TIL: Gensim Koan

Ten Year Old Bug?

Vincent Warmerdam koaning.io
2021-06-11

A while ago one of my managers shared a paper on slack. It’s a paper on a 10 year old software bug in gensim. There are many ways to train word-embeddings but some common advise may be based on a software bug. To quote the abstract:

It is a common belief in the NLP community that continuous bag-of-words (CBOW) word embeddings tend to underperform skip-gram (SG) embeddings. We find that this belief is founded less on theoretical differences in their training objectives but more on faulty CBOW implementations in standard software libraries such as the official implementation word2vec.c and Gensim. We show that our correct implementation of CBOW yields word embeddings that are fully competitive with SG on various intrinsic and extrinsic tasks while being more than three times as fast to train.
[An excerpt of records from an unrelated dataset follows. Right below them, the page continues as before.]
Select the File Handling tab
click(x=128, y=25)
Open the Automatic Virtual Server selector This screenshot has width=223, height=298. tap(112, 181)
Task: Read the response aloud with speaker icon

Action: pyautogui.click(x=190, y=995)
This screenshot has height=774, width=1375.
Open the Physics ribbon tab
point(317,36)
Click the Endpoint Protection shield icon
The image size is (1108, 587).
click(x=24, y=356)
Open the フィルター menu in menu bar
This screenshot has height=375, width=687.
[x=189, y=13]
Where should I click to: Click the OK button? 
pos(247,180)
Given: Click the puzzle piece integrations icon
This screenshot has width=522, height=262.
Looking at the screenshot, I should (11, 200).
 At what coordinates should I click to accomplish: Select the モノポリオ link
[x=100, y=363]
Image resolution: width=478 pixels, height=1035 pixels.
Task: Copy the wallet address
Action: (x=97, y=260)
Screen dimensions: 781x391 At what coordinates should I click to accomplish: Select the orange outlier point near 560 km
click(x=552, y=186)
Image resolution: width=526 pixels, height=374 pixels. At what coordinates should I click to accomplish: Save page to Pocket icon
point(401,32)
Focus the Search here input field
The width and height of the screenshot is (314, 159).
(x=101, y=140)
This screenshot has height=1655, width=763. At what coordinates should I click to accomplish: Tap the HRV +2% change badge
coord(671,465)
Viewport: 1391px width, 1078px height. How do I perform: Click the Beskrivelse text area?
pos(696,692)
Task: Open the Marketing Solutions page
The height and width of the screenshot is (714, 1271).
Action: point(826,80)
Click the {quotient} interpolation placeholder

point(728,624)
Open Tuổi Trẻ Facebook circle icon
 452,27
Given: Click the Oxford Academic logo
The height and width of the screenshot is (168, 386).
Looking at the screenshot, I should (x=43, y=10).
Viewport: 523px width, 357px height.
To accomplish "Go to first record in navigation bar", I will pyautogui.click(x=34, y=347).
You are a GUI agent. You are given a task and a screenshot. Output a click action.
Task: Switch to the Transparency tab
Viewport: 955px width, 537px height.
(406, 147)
That’d be a big “Ouch”. The described bug is also a pretty big one.

Specifically, we find that in these implementations, the gradient for source embeddings is incorrectly multiplied by the context window size, resulting in incorrect weight updates and inferior performance.

The bug is suggested to also have an effect on the hyperparameters.

We believe that Gensim requires a smaller learning rate for CBOW, because a smaller learning rate is more likely to reduce the stochastic loss, since the incorrect update is still a descent direction, although not following the negative stochastic gradient.

The article then goes on to show that their implementation is faster to train and still maintains predictive properties.

Lessons

There’s a few lessons that you might be able to learn from this. One lesson might be “open source software can still be fragile”. While true, I think there’s a even better lesson. If the code wasn’t open sourced, this error would never have been found.

Then again, another big lesson is that numeric algorithms are very tricky to debug.

Required Nuance

The Gensim twitter account made a comment on this work and pointed me to this GitHub issue. It seems that the initial version of the paper is a pre-print and that the paper has since changed. It even got a new name!

It also seems like there is plenty of nuance that could be applied. This quote, on GitHub, stands out to me in particular:

(as is sadly rampant in papers) it’s not crystal-clear that they’ve given preexisting implementations (in this case Gensim) the same breadth of meta-parameter optimizations as their method.

I’m inclined to agree here. The paper could do a better job of saying “we really only changed this one thing”. Without this explicit mention, one is at risk of reporting on metric-hacking results.

One big lesson still stands. Numeric algorithms are not easy to debug.